Reputation: 618
I want to remove rows from a data.frame where all cols are NA
. But I'd like to keep rows that have some values NA
.
I know how to do this with base R but I'm trying to figure out how to make it work with tidyverse
. I'm trying the across
operator.
library(tidyverse)
teste <- data.frame(a = c(1,NA,3, NA), b = c(NA, NA, 3, 4), c = c(1, NA, 3, 4))
teste
#> a b c
#> 1 1 NA 1
#> 2 NA NA NA
#> 3 3 3 3
#> 4 NA 4 4
# I whant to remove rows where all values are NA
# that is, remove only line 2
# here I can get the lines with all values NA
teste %>%
filter(across(a:c, is.na))
#> a b c
#> 1 NA NA NA
# If I negate the filter, it does not work
# the last line (NA, 4, 4) is missing
teste %>%
filter(!across(a:c, is.na))
#> a b c
#> 1 1 NA 1
#> 2 3 3 3
# This is what I'm expecting
# a b c
# 1 NA 1
# 3 3 3
# NA 4 4
# Using base I can do this with
teste[apply(teste, 1, function(x) sum(is.na(x))) < 3,]
#> a b c
#> 1 1 NA 1
#> 3 3 3 3
#> 4 NA 4 4
How can I do this using tidyverse
?
Created on 2020-08-18 by the reprex package (v0.3.0)
Upvotes: 5
Views: 1191
Reputation: 81
Using data.table, you can produce the same outcome.
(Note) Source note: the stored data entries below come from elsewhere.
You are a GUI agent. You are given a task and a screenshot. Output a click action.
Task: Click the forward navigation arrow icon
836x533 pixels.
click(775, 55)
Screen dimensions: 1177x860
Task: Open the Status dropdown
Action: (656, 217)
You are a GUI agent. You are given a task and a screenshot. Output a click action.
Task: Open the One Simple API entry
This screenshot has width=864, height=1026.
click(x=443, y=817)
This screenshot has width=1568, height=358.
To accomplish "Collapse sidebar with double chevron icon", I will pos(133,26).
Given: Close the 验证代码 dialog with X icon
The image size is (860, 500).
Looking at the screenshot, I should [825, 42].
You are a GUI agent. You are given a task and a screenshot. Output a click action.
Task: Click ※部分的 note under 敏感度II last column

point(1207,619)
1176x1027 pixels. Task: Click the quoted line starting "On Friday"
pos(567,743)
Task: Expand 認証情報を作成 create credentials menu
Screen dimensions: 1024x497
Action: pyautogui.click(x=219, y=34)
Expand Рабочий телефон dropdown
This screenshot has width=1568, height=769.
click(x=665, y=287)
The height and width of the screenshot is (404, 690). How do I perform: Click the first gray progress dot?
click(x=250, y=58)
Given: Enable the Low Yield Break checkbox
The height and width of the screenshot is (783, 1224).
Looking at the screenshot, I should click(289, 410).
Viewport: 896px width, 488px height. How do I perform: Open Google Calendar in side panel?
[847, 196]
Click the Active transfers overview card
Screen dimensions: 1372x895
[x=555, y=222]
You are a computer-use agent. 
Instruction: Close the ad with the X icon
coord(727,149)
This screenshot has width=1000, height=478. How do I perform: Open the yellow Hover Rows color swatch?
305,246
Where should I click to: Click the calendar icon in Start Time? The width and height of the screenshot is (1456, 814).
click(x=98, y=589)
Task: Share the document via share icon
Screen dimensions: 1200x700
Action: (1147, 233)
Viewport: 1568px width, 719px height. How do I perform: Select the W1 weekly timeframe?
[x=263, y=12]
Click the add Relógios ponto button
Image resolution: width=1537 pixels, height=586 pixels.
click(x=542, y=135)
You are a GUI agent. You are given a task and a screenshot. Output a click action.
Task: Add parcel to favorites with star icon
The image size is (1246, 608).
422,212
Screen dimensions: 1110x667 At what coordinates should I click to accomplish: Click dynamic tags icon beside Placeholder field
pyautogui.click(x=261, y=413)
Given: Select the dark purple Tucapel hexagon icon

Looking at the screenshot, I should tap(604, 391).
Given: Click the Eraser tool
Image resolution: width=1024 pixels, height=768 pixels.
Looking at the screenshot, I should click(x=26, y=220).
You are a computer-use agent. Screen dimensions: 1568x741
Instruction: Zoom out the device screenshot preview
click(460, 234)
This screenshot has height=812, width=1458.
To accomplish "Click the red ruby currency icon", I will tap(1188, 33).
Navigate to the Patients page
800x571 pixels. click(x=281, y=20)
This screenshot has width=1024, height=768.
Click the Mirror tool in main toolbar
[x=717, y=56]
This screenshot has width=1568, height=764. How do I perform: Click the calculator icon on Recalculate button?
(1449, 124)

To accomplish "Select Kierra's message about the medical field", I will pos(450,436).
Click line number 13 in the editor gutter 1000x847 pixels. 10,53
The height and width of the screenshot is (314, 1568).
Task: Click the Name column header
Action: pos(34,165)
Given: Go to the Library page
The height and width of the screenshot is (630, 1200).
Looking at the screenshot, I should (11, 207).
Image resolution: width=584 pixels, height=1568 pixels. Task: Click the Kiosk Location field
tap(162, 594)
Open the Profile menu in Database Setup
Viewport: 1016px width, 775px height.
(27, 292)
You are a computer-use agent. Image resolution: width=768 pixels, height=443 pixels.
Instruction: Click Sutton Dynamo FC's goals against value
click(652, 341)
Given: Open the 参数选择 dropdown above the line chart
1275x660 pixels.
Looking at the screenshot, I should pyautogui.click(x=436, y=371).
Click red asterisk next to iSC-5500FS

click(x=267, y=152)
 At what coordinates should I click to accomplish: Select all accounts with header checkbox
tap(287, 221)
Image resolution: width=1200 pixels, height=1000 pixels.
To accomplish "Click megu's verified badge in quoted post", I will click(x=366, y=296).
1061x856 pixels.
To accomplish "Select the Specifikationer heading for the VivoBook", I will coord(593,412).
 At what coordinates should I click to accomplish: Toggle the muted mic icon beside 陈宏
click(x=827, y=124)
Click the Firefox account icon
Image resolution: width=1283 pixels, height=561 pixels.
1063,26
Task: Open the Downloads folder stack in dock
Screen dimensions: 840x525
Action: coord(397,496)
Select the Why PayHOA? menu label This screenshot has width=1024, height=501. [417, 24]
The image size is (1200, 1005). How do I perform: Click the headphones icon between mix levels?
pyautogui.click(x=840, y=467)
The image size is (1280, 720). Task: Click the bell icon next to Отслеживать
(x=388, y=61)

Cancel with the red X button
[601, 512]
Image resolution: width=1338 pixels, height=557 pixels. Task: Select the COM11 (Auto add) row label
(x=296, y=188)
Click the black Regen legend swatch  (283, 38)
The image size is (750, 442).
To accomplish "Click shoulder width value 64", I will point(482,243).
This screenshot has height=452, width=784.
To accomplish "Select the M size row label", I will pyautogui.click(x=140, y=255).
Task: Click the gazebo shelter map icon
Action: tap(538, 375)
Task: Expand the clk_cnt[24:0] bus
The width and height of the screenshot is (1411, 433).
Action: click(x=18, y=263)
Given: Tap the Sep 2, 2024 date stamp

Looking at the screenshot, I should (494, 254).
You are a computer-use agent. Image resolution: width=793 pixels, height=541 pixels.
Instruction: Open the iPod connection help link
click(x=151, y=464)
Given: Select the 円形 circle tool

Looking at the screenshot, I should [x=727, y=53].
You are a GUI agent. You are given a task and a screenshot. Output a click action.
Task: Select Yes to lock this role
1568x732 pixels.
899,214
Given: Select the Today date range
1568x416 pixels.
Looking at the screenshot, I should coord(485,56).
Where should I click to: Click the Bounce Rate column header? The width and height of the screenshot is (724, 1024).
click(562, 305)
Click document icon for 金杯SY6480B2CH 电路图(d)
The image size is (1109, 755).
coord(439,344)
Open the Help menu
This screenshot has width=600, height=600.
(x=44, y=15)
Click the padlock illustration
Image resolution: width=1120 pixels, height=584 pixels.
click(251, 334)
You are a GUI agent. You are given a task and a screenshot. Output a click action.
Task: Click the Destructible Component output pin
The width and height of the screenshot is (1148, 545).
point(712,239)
teste2 <- teste[-which(is.na(teste$a)&is.na(teste$b)&is.na(teste$c)),]
Upvotes: 2
Reputation: 389235
Previously in dplyr
, you could use filter_all
(for all columns)/filter_at
(for specific columns) which had any_vars
:
library(dplyr)
teste %>% filter_all(any_vars(!is.na(.)))
However, across
does not have direct replacement of any_vars
so you can use this with Reduce
:
teste %>% filter(Reduce(`|`, across(.fns = Negate(is.na))))
# a b c
#1 1 NA 1
#2 3 3 3
#3 NA 4 4
Upvotes: 2
Reputation: 887851
We can use base R
teste[rowSums(!is.na(teste)) >0,]
# a b c
#1 1 NA 1
#3 3 3 3
#4 NA 4 4
Or using apply
and any
teste[apply(!is.na(teste), 1, any),]
which can be also used within filter
teste %>%
filter(rowSums(!is.na(.)) >0)
Or using c_across
from dplyr
, we can directly remove the rows with all
NA
library(dplyr)
teste %>%
rowwise %>%
filter(!all(is.na(c_across(everything()))))
# A tibble: 3 x 3
# Rowwise:
# a b c
# <dbl> <dbl> <dbl>
#1 1 NA 1
#2 3 3 3
#3 NA 4 4
NOTE: filter_all
is getting deprecated
Upvotes: 5